## EXCERPT PROVIDED
Skip to main content
Find a Lawyer
Please enter a legal issue and/or a location
Begin typing to search, use arrow keys to navigate, use enter to select

Find a Lawyer

More Options

The Iron Price — U.S. Steel and Nippon Steel Sue After Their Merger Is Blocked

By Kit Yona, M.A. | Last updated on

$14.9 billion is a lot of money. This tidy sum is part of what promises to be bitterly fought legal actions brought by two companies who had their proposed merger blocked by the Biden Administration. U.S. Steel and Nippon Steel claim their deal was scuttled for political reasons during an election year. The government argues that their concerns were based on national security concerns.

As allegations begin to fly back and forth, examining the basics of the lawsuits can help present a clearer picture of what's involved. And no, that's not a typo. The steel companies have filed multiple lawsuits against defendants, including U.S. Attorney General Merrick Garland, Treasury Secretary Janet Yellen, and rival steel company Cleveland-Cliffs. As is often the case in disagreements of this magnitude, each side has a different take on what happened.

No Means No

All business deals that may compromise national security due to foreign interests are subject to review by the Committee on Foreign Investment in the United States (CFIUS), part of the Department of the Treasury. Executive Order 14083, issued in 2022, expanded what factors CFIUS could consider when making decisions and recommendations.

In this instance, Biden voiced his opposition to the merger before the CFIUS review began. The plaintiffs allege this was done to curry favor with the United Steelworkers (USW) union. The president of the USW, David McCall, was also against the proposed merger. The USW is headquartered in Pennsylvania, a crucial swing state in presidential elections.

## WRITTEN PROBLEM
Could you continue the article above on the blocked U.S. Steel and Nippon Steel merger, starting right after its final sentence?

## INFORMATION GIVEN
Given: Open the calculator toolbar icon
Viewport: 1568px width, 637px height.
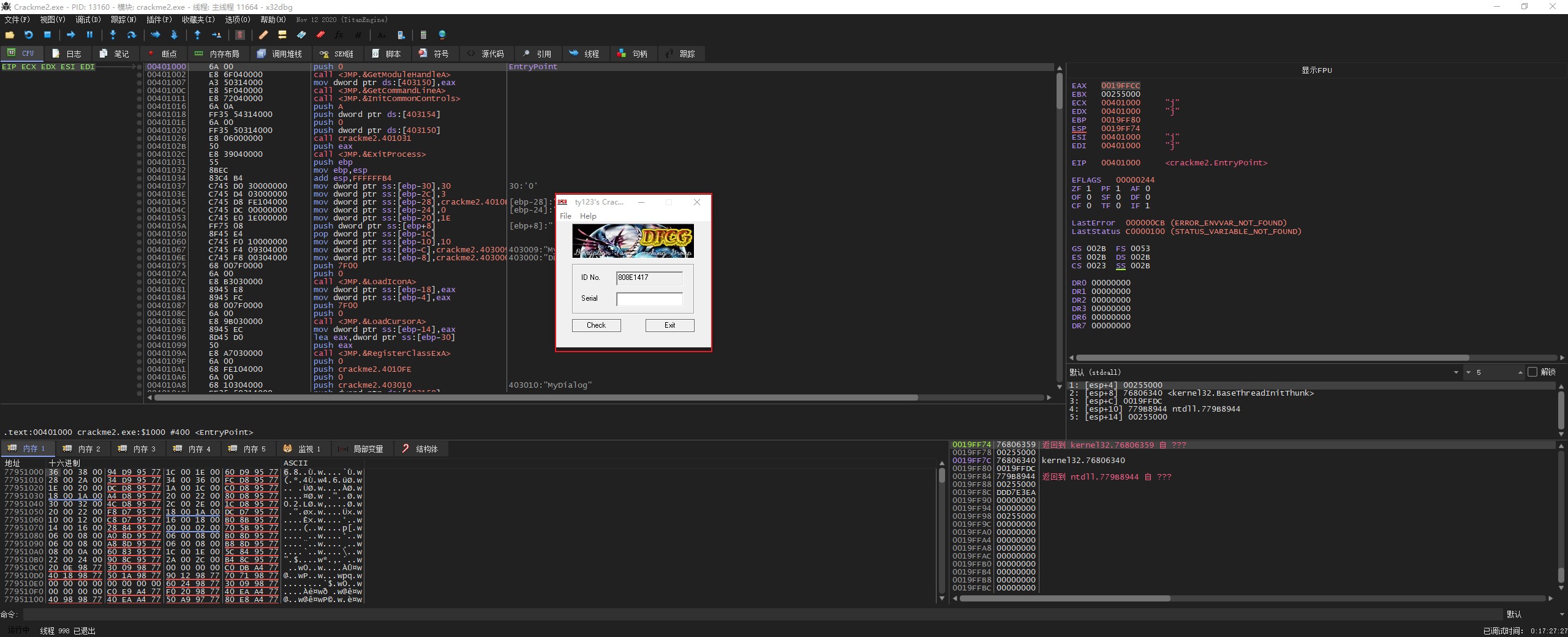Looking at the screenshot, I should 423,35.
---
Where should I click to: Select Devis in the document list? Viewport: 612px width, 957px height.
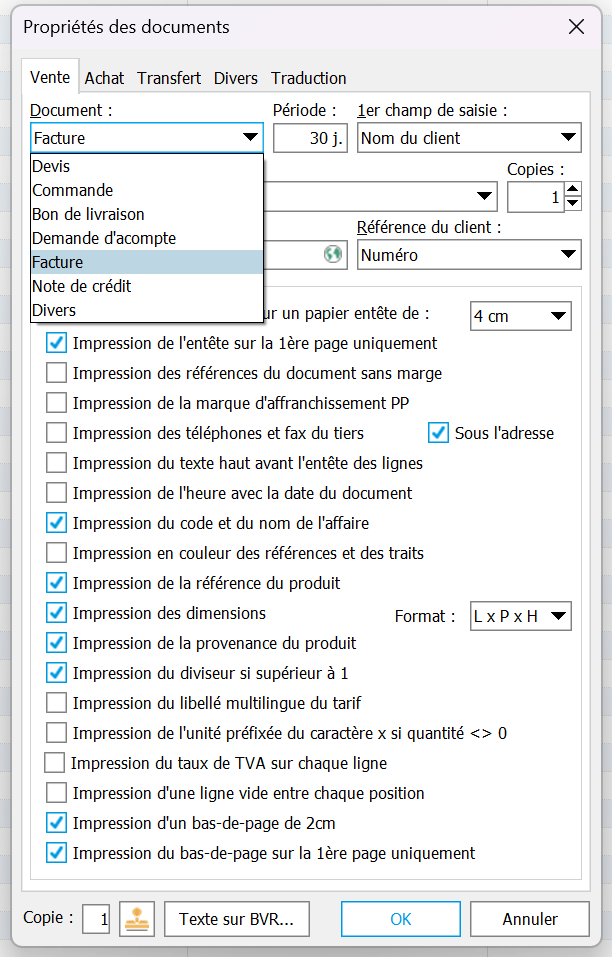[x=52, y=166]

## ANSWER TO THIS PROBLEM
The ensuing CFIUS review could not reach a consensus on whether or not the deal threatened national security. This non-committal allowed Biden to exercise the executive authority to suspend or prohibit a foreign investment deemed a threat to national security. After Biden nixed the deal on January 3rd, 2025, the companies quickly responded by filing lawsuits in federal court.

The first lawsuit calls for the court to overturn Biden's decision, claiming he influenced the decision-making process of CFIUS and that they received no feedback on their plans to safeguard national security concerns. It also names U.S. Attorney General Merrick Garland and Treasury Secretary Janet Yellen.

A second lawsuit targets USW President McCall, a steel company called Cleveland-Cliffs, and their CEO Lourenco Goncalves for interfering with the deal. It claims that the defendants colluded to help Cleveland-Cliff monopolize the steel market. Cleveland-Cliffs had submitted an unsuccessful bid to purchase U.S. Steel.

A Deal Forged

U.S. Steel was formed in 1901 by J.P. Morgan, who financed the merger of several large steel companies. This included the Carnegie Steel Company, owned by Andrew Carnegie. It went on to become the largest steel producer and the largest corporation in the world.

Recent years have shown declining revenue and profit as U.S. Steel slipped to the twenty-fourth largest steel producer in the world. Nippon Steel struck a deal to acquire U.S. Steel in December of 2023.

The companies have claimed that the CFIUS review process was "deeply corrupted" by politics, producing an unfair and predetermined result. According to the potential partners, Nippon Steel made voluntary and proactive concessions to any concerns CFIUS might have had. These included:

  • The majority of the board of directors of U. S. Steel would be composed of U.S. citizens
  • CFIUS could approve three independent directors
  • Important positions including CEO and CFO would be U.S. citizens
  • Nippon Steel would not be involved in any trade measures proposed by U. S. Steel
  • The transfer of any production and jobs outside the U.S. would be forbidden
  • Production capacity at U. S. Steel’s facilities in Alabama, Arkansas, Indiana, Pennsylvania, and Texas could not be reduced for ten years without CFIUS approval
  • Regular national security agreement compliance status reports to CFIUS
  • Allowing CFIUS to have an observer over the board of directors

The plaintiffs claim they received no feedback from CFIUS on their proposal. They allege this is due to Biden's influence.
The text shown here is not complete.